→ **Passage given**
>>>>>

|
|
|
|
|
|
|
Synopsis
|
|
New York Times bestselling author Robert R. McCammon, author of
Swan Song, Stinger, and MINE, creates a marvelous
new novel of mystery and unforgettable storytelling power set in the
American South.
The year is 1964. On a cold spring morning before the sun, Cory
Mackenson is accompanying his father on his milk delivery route.
Without warning a car appears in the road before them and plunges into
a lake some say is bottomless. Cory's father makes a desperate attempt
to save the driver, but instead comes face-to-face with a vision that
will haunt and torment him: a dead man handcuffed to the steering
wheel, naked and savagely beaten, a copper wire knotted around his
neck. The lake's depths claim the car and the corpse, but the
murderer's work is unfinished as, from that moment, both Cory and his
father begin searching for the truth.
The small town of Zephyr, Alabama, has been an idyllic home for Cory
and his friends. But now, the murder of an unknown man who lies in the
dark lake, his tortured soul crying out for justice, causes Cory's
life to explode into a kaleidoscope of clues and deepening puzzles.

<<<<<

→ **Exercise tasks**
[a] Rewrite the synopsis from "The small town" to "and deepening puzzles.", changing "kaleidoscope" to "whirlwind".
[b] In the synopsis, what is knotted around the dead man's neck?

→ **Provided records**
>>>>>

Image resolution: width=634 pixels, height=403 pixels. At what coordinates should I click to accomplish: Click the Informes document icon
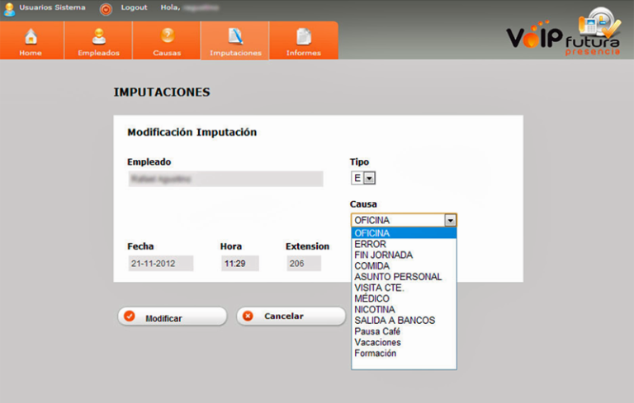pyautogui.click(x=304, y=37)
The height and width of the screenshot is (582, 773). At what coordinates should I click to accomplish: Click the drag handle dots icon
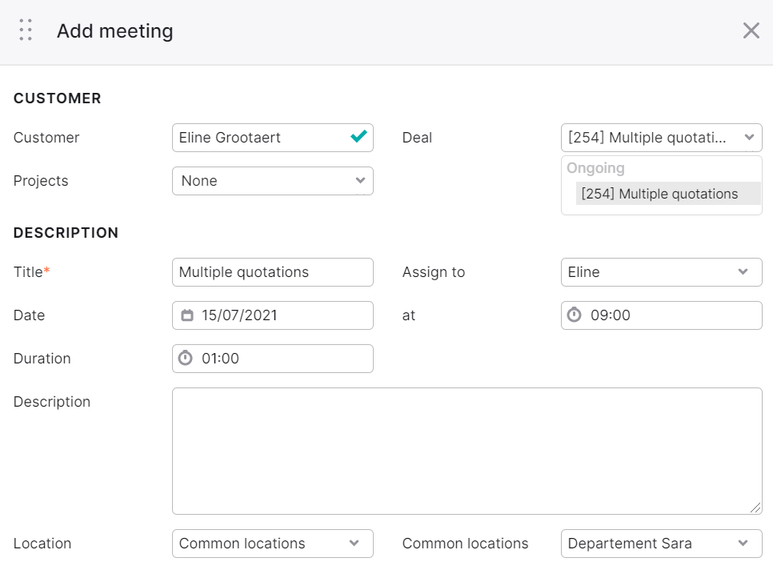tap(26, 30)
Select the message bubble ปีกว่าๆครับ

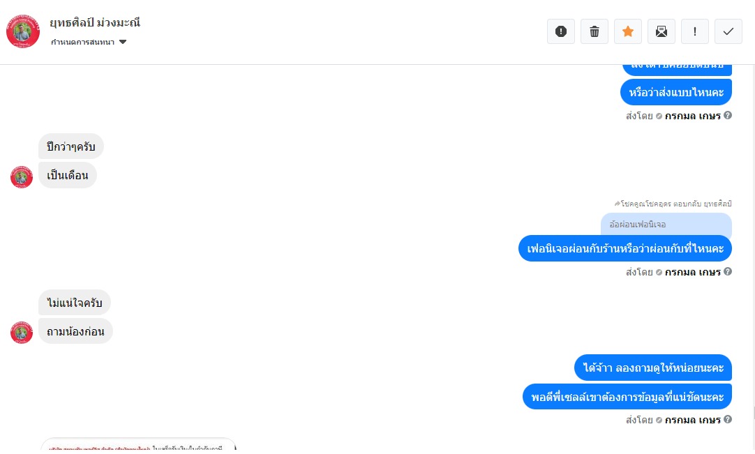tap(70, 146)
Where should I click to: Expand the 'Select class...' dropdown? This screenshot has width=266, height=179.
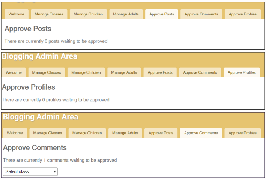coord(30,171)
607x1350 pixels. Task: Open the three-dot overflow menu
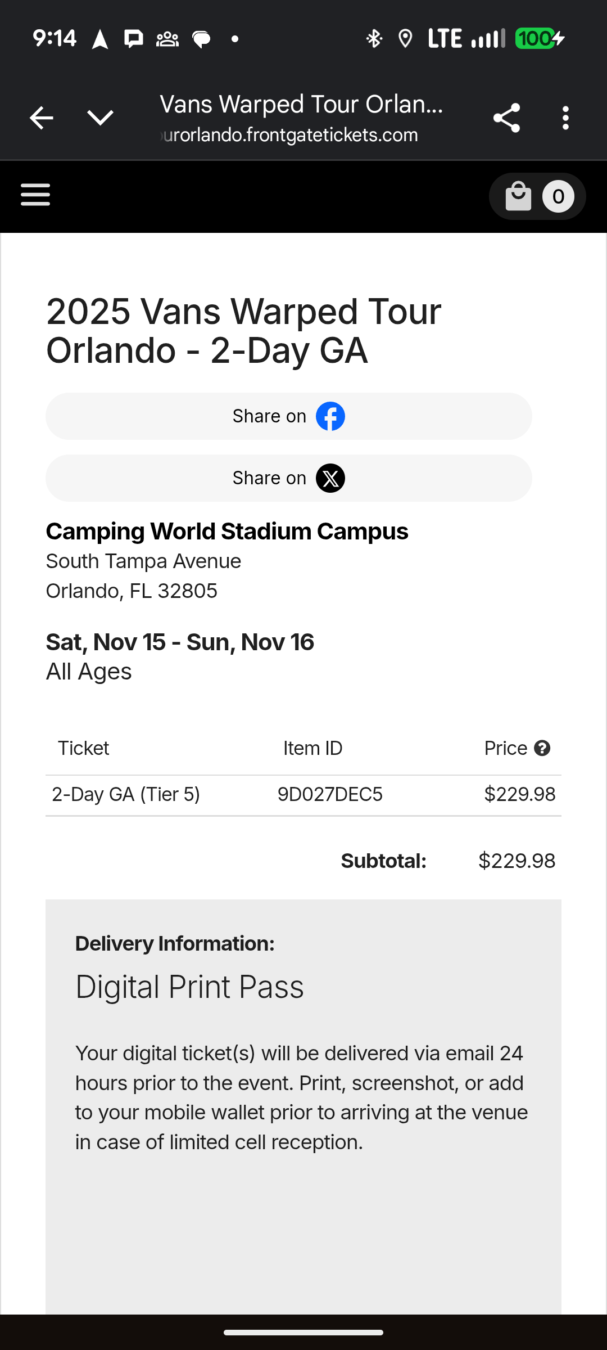(565, 118)
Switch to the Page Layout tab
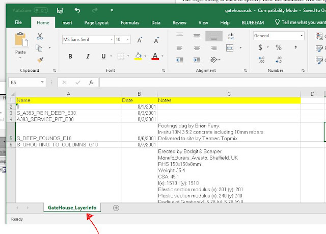This screenshot has height=234, width=326. click(x=96, y=22)
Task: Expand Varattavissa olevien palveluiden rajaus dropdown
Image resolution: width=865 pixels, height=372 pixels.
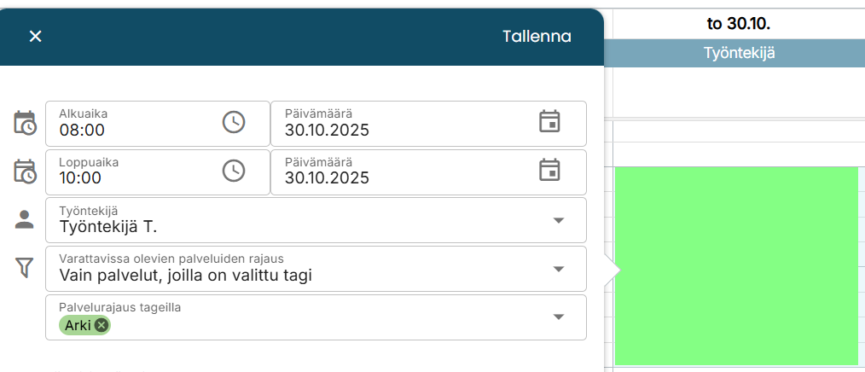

<<<<<

→ **Task results**
[a]
The small town of Zephyr, Alabama, has been an idyllic home for Cory
and his friends. But now, the murder of an unknown man who lies in the
dark lake, his tortured soul crying out for justice, causes Cory's
life to explode into a whirlwind of clues and deepening puzzles.

[b] A copper wire.